Your NFC capable Android smartphone could be the newest weapon hackers use to steal money from the credit cards in your pocket, according to researchers. In a presentation at Hack In The Box Security Conference in Amsterdam, security researchers Ricardo J. Rodriguez and Jose Vila presented a demo of a real world attack, to which all NFC capable Android phones are vulnerable. This attack, delivered through poisoned apps, exploits the NFC feature allowing unethical hackers to steal money from victims’ credit cards anytime the cards are near the victims’ phone.
What is NFC?
Near Field Communication or NFC is a short-range contact-less communication system that uses wireless data to allow various technologies in in close proximity to each other to communicate without the need for an Internet connection. An NFC chip acts as one part of a wireless link. NFC is the primary technology that allows for features like Android Beam. Android Beam allows Android users to swap pictures or contacts by holding two devices together. NFC technology has been increasingly used in cashless payment systems such as Google Wallet and now Android Pay.
NFC evolved from radio frequency identification (RFID) technology. An NFC chip, which can be found in most Android smartphones released in the last 2-3 years, acts as one one part of a wireless link. Once it’s activated by another NFC chip, small amounts of data between the two devices can be transferred when they are held a few centimeters from each other.
How it can be used to steal your information
These kinds of attacks have often been considered difficult to perform, because it required having two devices very close in proximity to one another. In 2013, however, researcher Michael Roland found that by installing Trojan relay software on a victims’ Android phone, the attacker could initiate Google Pay payments using the NFC properties in the victims’s device. When Google was made aware of this weakness, they were quick to patch the problem. With this latest research, however, Rodriguez and Vila found that hackers could utilize the NFC property in the victim’s phone to steal money from the physical credit cards in his or her pocket, rather than through Google Pay, when the cards come in contact with the victim’s phone. If you think of how often your wallet is near your phone, the instance for attack becomes much more probable.

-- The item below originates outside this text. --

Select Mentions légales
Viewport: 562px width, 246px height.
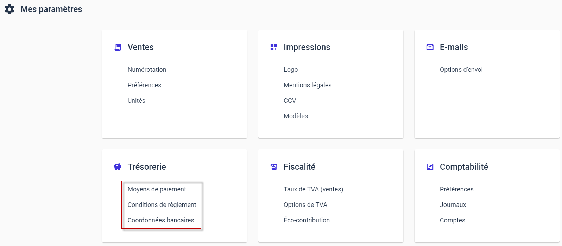tap(308, 85)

How to prevent your phone from being hacked
So how can users protect themselves from NFC attacks? Rodriguez shared this advice with iDigitalTimes: “Be aware of the apps you are installing on your device – don’t use apps that haven’t been approved in the Google Play store or that are from an alternative market. If you aren’t using NFC for other stuff, just deactivate it by default. That way the application must ask you to activate NFC and if an unauthorized usage, then you will know it.”